Note de l'auteure :⚠️Les chapitres de Manon sont difficiles à lire : phrases courtes, informelles avec un vocabulaire peu enrichi et les actions très décrites. Le personnage voit le monde différemment des autres personnes, les émotions/sentiments lui sont étrangers. Merci de prendre en compte ces informations durant votre lecture.

Samedi 2 octobre 2021 – Manon

La nuit est tombée. Mon père et Sue sont partis dormir. La maison est silencieuse. Je quitte la chambre sur la pointe des pieds. Je rejoins la cuisine sans faire de bruit. Makoto s’y trouve déjà. Il mange un fruit. Il met de la nourriture dans un sac à dos. Je prends deux gobelets dans un placard. Je les remplis de jus de fruits. J’en pose un à cause de Makoto. Il me remercie en s’inclinant vers moi. Nous buvons en silence.

Je vais me brosser les dents dans la salle de bain. Je vérifie que j'ai tout ce qu'il faut dans le sac à dos. Des vêtements. Des affaires de toilette. Le chargeur du téléphone. Le carnet. Le portefeuille. Je quitte la chambre. Je passe devant la pièce des chiens. Je les entends gratter derrière la porte. Jupiter aboie doucement. Je m’arrête. Je bloque ma respiration. Je ne bouge plus. J’attends. Aucune porte ne s’ouvre. J’avance lentement.

Je soupire lorsque j’arrive dans le hall. Je mets des chaussures. Makoto m’attend. Il regarde l’heure sur son téléphone. Il me fait un signe de tête. Nous devons partir. Il ouvre la porte d’entrée sans faire de bruit. Nous sortons dans la nuit noire. Nous marchons jusqu’à l’arrêt de bus dans le silence. Je vois Makoto regarder derrière nous. Pense-t-il que mon père nous ait entendus ? Il accélère le pas. Je le suis. Mon cœur se met à battre plus vite. Mes joues s’étirent vers le haut. Mes yeux sont grands ouverts. Je sens quelque chose courir dans mon corps. Comme si une force invisible me poussait vers l’avant. Je sens le regard de Makoto vers moi. Je tourne la tête dans sa direction. Lui aussi a les yeux grands ouverts. Ses joues sont rosées. Ses lèvres s’étirent vers ses oreilles. Je vois le début de ses dents blanches. Que nous arrive-t-il ?

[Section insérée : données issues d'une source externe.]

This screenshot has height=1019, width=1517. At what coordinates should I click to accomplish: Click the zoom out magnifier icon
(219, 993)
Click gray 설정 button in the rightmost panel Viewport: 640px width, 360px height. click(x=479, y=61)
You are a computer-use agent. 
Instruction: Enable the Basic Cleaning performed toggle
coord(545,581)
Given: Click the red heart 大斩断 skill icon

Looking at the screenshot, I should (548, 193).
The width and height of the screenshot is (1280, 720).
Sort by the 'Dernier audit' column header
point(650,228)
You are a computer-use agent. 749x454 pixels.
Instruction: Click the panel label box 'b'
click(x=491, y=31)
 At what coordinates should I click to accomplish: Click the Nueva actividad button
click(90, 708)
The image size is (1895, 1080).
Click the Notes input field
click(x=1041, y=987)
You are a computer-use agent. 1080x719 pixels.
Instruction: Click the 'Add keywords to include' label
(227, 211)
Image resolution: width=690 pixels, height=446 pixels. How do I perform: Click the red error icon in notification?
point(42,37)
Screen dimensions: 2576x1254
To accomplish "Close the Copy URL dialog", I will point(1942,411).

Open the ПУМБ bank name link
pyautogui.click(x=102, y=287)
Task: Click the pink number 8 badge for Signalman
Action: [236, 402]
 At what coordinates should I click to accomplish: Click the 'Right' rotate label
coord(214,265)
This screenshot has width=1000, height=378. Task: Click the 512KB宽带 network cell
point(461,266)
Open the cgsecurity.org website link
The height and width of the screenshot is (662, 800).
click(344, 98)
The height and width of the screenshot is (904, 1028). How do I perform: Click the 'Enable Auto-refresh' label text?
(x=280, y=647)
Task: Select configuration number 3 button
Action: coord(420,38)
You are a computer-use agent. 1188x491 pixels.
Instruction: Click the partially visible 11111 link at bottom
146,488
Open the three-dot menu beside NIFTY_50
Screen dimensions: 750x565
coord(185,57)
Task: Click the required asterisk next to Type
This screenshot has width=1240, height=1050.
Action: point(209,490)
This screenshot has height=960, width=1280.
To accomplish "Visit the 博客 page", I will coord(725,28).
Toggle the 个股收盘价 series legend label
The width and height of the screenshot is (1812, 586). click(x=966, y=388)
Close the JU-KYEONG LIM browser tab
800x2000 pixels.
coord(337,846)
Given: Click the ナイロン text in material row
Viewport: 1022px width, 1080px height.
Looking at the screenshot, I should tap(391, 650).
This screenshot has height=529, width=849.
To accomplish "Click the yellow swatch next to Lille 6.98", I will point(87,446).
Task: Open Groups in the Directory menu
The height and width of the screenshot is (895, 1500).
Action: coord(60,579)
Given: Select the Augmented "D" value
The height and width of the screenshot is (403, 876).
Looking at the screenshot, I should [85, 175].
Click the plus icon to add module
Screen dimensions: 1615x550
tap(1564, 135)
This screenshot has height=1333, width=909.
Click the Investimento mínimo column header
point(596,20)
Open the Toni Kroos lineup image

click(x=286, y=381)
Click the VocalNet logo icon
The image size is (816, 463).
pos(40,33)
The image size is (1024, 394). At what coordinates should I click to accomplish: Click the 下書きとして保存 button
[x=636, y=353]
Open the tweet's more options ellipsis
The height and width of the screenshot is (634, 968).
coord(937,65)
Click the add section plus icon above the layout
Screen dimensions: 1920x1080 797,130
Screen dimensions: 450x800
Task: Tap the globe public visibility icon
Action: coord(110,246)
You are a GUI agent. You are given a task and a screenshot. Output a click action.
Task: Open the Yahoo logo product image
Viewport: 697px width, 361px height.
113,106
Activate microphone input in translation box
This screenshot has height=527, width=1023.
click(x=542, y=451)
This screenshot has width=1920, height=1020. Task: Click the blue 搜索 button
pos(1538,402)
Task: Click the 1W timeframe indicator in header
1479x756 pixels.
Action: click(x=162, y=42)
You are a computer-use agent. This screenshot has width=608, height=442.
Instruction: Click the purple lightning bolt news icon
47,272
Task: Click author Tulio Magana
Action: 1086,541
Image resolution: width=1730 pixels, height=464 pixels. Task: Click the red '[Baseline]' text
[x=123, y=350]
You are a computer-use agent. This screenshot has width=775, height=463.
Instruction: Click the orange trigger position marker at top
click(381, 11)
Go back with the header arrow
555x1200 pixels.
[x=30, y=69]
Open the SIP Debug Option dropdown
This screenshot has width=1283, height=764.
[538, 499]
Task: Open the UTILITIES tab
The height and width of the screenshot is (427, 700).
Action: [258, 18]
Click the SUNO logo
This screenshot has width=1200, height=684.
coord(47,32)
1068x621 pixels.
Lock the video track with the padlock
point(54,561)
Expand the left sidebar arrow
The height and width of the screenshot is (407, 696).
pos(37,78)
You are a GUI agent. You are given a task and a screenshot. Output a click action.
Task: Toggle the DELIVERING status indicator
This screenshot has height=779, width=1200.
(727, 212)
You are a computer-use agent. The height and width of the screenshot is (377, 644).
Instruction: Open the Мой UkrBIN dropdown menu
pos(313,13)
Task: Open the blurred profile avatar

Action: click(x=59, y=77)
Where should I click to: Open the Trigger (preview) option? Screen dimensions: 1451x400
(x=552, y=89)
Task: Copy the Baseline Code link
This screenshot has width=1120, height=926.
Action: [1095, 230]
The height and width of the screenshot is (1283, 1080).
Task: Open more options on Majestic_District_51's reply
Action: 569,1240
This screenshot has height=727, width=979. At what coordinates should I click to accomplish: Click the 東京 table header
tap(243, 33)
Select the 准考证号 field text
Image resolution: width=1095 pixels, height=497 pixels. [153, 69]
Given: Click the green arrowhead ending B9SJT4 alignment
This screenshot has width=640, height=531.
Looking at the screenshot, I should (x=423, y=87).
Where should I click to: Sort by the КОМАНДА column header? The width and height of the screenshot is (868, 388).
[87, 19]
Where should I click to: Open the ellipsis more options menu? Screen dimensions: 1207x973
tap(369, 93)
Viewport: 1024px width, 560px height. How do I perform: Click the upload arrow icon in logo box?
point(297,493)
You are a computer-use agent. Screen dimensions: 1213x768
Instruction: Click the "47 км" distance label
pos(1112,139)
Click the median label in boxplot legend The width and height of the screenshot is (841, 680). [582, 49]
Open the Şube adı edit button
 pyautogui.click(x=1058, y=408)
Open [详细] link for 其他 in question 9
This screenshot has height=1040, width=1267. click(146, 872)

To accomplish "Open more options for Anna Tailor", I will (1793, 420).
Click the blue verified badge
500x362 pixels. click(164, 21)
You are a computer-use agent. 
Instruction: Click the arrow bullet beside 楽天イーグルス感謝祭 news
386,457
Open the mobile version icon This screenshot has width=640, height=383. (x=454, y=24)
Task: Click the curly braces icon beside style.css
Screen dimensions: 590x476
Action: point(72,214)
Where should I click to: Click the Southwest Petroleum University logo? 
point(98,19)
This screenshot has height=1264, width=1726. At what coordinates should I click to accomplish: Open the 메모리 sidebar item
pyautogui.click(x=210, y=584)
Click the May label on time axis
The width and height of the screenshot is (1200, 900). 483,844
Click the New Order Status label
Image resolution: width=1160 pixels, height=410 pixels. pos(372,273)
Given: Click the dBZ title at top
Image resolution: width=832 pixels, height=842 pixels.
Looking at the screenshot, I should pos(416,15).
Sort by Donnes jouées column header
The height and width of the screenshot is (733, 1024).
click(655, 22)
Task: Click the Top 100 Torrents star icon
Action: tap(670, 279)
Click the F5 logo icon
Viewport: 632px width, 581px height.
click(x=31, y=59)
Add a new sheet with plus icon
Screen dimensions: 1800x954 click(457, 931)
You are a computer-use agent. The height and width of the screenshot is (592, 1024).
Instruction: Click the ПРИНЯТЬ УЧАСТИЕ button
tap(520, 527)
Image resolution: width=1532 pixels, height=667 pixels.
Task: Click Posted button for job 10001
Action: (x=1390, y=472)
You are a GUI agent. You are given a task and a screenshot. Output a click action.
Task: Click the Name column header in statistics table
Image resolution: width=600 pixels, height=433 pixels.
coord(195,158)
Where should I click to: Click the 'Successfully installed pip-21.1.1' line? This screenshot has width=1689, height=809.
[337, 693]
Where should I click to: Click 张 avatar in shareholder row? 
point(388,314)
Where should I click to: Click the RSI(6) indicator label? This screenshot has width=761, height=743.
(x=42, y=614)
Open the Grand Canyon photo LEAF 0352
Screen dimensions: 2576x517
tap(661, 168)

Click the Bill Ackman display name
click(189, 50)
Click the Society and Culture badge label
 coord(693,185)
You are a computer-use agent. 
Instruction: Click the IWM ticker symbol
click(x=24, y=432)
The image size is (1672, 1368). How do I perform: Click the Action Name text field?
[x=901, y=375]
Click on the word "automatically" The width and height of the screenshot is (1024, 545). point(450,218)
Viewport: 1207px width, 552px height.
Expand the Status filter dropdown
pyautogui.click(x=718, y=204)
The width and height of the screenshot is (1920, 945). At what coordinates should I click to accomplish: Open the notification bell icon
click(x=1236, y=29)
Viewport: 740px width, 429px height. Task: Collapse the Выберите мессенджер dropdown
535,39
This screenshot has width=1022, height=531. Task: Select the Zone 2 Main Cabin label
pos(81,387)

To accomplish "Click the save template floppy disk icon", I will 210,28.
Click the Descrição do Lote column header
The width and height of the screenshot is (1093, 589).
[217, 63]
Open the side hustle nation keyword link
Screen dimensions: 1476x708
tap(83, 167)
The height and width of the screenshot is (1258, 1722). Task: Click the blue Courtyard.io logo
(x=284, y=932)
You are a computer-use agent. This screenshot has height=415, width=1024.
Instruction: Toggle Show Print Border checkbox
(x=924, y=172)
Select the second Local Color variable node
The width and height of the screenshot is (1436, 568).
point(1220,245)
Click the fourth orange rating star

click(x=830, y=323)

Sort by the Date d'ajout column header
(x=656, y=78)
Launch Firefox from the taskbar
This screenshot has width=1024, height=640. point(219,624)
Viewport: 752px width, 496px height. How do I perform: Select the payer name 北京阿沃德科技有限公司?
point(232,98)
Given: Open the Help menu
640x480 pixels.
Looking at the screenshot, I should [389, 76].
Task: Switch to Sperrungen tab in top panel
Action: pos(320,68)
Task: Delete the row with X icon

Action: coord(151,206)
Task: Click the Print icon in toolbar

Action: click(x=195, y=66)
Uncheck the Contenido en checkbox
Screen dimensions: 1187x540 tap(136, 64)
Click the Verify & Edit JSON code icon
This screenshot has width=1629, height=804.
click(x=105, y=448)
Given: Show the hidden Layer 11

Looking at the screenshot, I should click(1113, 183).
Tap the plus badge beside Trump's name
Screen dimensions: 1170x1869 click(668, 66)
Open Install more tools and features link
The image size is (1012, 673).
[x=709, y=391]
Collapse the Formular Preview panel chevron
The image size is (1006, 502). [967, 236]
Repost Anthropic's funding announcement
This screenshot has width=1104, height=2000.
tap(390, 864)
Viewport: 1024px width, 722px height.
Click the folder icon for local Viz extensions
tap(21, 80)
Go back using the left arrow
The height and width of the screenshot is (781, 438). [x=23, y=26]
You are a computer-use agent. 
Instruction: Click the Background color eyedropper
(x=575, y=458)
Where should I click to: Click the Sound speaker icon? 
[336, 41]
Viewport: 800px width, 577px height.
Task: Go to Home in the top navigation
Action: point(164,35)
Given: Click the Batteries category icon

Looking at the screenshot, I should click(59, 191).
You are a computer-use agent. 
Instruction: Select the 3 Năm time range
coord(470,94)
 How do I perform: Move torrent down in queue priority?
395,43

Nous arrivons à l’arrêt de bus. Je m’assois sur le banc. Makoto attend debout. Plusieurs minutes plus tard, le bus arrive. Nous montons dedans. Nous nous installons dans le fond. J’enlève le sac à dos de mes épaules. Makoto fait de même. Lorsque nous quittons la zone résidentielle, nous soupirons. Le bus s’engage alors sur l’un des axes principaux. La circulation y est faible à cette heure.

– Tu es sûr qu’on aura accès à ta voiture ?

– Oui.

– J’espère, sinon on aura plus qu’à faire demi-tour.

Je ne réponds pas. Je sais où est ma voiture. J’ai envoyé un message à Éric mardi soir. Je lui ai dit que j’avais besoin de ma Dodge aujourd’hui. Il m’a confirmé hier soir où elle était.

Le bus passe devant l’hôpital. Je regarde le bâtiment blanc. Je sors le téléphone du sac à dos. Je clique sur le contact de Charlie. Je lui rédige un message pour la prévenir. Lui dire que je n’irais pas à la thérapie de groupe. Ni à notre séance. Je lui indique que je me trouve avec Makoto. Mon père contactera Charlie s’il se rend compte que je ne suis plus là. Elle saura quoi lui dire. Elle sait toujours quoi dire.

J’envoie le message. Je verrouille le téléphone. Je le remets dans le sac à dos. Le trajet se poursuit. Nous descendons à l’arrêt près du garage. Makoto me suit. Je fais le tour du bâtiment pour rejoindre le hangar. J’ouvre la porte métallique. Je n’allume pas la lumière. Il ne faut pas alerter la police qui patrouille. Je marche à travers les voitures bâchées. Éric m’a donné l’emplacement de ma voiture. Makoto ne sait pas où marcher. Je prends la manche de sa veste en cuir. Il me laisse le guider sans rien dire. Nous arrivons devant ma voiture. Mes lèvres s’étirent. J’enlève le drap qui la recouvre. Ma main glisse sur la carrosserie. Je m’avance jusqu’à la roue avant gauche. Je passe la main sur le pneu. Mes doigts touchent les clés. Je déverrouille la voiture. J’ouvre la portière. Je m’installe derrière le volant. J’allume le moteur. Mes lèvres s’étirent encore plus. Mon cœur bat plus vite. Ma poitrine se gonfle.

Makoto monte à côté de moi. Je démarre. J’avance lentement. Je m’arrête devant la porte du hangar. Je descends l’ouvrir. Puis je sors la voiture avant de refermer la porte du bâtiment. Je m’engage sur la route en direction de Miami. Je pianote sur la surface tactile du tableau de bord. Je suspends mon geste. Je me tourne vers Makoto.

– L’adresse.

Je le laisse entrer les coordonnées. Le GPS calcule l’itinéraire. Le temps de trajet est de deux heures et quarante-cinq minutes.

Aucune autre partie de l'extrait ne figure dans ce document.